Records drawn from a dataset:
******

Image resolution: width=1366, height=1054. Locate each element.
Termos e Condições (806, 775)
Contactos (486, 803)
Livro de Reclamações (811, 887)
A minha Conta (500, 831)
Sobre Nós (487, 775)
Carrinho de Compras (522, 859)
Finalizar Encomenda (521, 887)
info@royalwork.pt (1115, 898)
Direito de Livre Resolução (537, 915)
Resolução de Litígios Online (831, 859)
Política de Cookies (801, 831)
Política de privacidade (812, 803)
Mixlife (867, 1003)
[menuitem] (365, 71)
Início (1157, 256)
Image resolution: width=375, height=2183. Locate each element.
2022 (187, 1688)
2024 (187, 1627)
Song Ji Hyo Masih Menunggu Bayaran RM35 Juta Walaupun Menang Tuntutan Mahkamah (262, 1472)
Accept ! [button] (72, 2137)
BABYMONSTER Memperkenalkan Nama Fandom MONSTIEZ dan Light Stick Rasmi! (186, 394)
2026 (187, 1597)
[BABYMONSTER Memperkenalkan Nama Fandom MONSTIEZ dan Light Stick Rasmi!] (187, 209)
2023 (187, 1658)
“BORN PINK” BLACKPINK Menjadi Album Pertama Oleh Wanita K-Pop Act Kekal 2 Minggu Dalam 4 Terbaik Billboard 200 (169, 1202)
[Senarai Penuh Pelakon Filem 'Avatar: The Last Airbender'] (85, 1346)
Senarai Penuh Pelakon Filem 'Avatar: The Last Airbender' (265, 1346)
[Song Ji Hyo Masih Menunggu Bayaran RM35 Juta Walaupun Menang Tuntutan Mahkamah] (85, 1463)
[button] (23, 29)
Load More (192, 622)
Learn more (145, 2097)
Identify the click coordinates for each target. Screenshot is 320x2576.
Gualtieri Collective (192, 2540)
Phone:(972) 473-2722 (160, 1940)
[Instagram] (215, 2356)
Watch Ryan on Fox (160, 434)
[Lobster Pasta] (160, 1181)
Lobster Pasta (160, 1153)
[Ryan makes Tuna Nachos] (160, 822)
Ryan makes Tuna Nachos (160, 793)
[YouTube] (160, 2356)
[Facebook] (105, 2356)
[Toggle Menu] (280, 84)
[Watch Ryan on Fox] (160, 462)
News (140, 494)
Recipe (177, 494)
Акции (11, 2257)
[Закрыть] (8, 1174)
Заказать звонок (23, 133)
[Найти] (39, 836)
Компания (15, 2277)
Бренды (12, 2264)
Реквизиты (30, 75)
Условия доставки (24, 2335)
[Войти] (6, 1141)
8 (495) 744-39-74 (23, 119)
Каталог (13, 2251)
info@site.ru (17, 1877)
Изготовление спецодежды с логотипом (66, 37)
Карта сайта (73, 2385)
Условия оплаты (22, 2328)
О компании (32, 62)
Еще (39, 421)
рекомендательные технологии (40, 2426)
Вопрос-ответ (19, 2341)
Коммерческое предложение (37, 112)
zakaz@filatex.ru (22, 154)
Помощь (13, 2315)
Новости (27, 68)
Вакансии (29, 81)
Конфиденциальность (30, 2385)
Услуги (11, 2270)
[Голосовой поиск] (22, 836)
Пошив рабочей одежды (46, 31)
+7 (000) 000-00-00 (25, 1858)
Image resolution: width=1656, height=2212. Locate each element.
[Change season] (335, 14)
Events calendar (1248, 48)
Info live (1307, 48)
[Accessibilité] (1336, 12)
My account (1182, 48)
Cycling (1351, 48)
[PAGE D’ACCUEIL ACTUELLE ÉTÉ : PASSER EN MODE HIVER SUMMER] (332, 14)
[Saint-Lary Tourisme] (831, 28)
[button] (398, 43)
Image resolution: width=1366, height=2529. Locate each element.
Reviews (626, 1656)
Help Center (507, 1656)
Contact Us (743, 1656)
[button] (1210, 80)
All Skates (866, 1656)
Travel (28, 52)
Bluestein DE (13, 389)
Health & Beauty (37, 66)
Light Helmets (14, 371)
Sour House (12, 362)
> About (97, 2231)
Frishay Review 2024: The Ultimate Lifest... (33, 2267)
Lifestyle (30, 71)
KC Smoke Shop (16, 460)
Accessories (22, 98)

******

Return each full line of the entries that contains the word "height".

Image resolution: width=1366, height=1054. Locate each element.
Image resolution: width=375, height=2183. Locate each element.
Image resolution: width=1656, height=2212. Locate each element.
Image resolution: width=1366, height=2529. Locate each element.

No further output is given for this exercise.